日本地球惑星科学連合2022年大会

講演情報

[E] ポスター発表

セッション記号 S (固体地球科学) » S-CG 固体地球科学複合領域・一般

[S-CG44] Science of slow-to-fast earthquakes

2022年6月3日(金) 11:00 〜 13:00 オンラインポスターZoom会場 (23) (Ch.23)

コンビーナ:加藤 愛太郎(東京大学地震研究所)、コンビーナ:田中 愛幸(東京大学理学系研究科)、山口 飛鳥(東京大学大気海洋研究所)、コンビーナ:波多野 恭弘(大阪大学理学研究科)、座長:永冶 方敬(東京大学大学院理学系研究科)、Anca Opris(Research and Development Center for Earthquake and Tsunami Forecasting)

11:00 〜 13:00

[SCG44-P32] Preliminary forecasting model for tectonic tremor activity using a renewal process

*井出 哲1野村 俊一2 (1.東京大学 大学院理学系研究科 地球惑星科学専攻、2.早稲田大学 商学学術院 会計研究科)

キーワード:テクトニック微動、スロー地震、更新過程

Various statistical models for probabilistic earthquake forecast have been developed. However, there are not many researches for forecasting slow earthquakes. Among slow earthquakes, tectonic tremors have been observed all over the world and summarized in various catalogs. Since episodic tremor activity occurs every a few months, they seem to be easy to forecast. However, there is no commonly accepted way to group successive tremors to quantify episodic activity, and it is not obvious what values to forecast. Therefore, in order to construct a framework for forecast the "next tremor activity", we conduct modeling and forecast experiments using the renewal process for tremor time series.
In this study, we use the catalog of deep tectonic tremor in Nankai subduction zone, southwest Japan published by Mizuno and Ide (2019, EPS). The inter-event time between successive tremors at a given location has a bimodal distribution with peaks in the long term (several months) and short term (several hours). The distribution around the long-term peaks is modeled by the Brownian Passage Time distribution, which is often used in forecast models of characteristic earthquakes, and that around the short-term peaks are modeled by the lognormal distribution. These two distributions are combined with a parameter indicating the mixing ratio of the two distributions. Then each tremor time series is approximated as a renewal process with a mixture distribution described by these five parameters: two parameters for two distributions and a mixing ratio. The parameters were estimated by the maximum likelihood method for the inter-event time distributions of about 500 regional groups. For most (~80%) groups, the time series transformed by the event rate of each interval were regarded as a stationary Poisson process.

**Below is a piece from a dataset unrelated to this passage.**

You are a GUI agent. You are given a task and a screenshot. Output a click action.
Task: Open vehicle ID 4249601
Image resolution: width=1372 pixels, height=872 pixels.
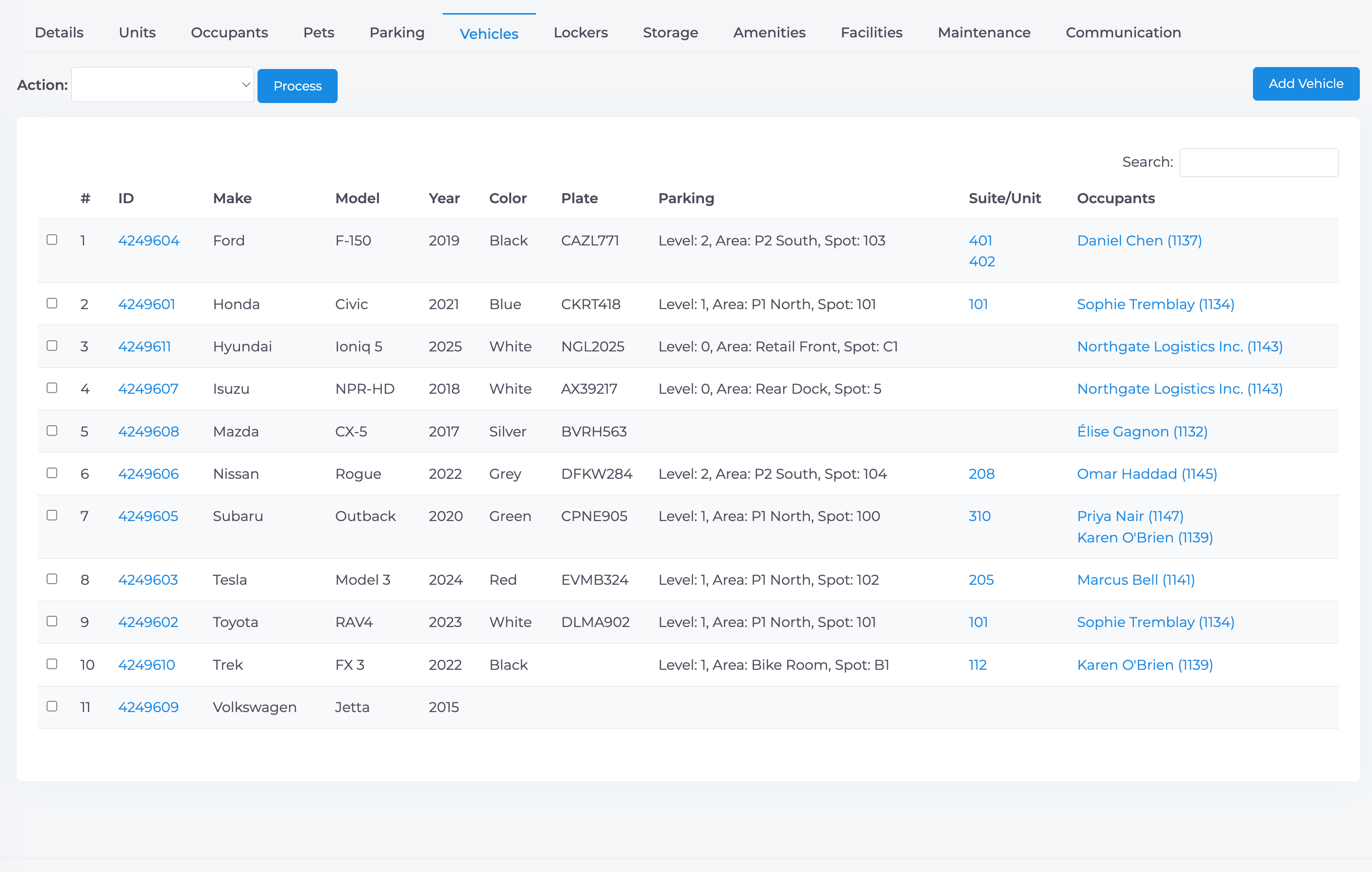pyautogui.click(x=146, y=304)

For groups that cannot be regarded as a stationary Poisson process, it is possible to objectively extract an irregular period using AIC. This is useful, for example, for quantifying an irregular period of tremor activity associated with a long-term slow slip event.
The parameters estimated for each group can be used to estimate the timing of the next tremor from the time of the previous tremor at any given time, with predictive intervals, or to calculate the probability of tremor occurrence for a given period. The spatial variation of the estimated parameters is related to regional tremor activity. This statistical model will be useful as a basis for incorporating tidal response and spatio-temporal extension in the future.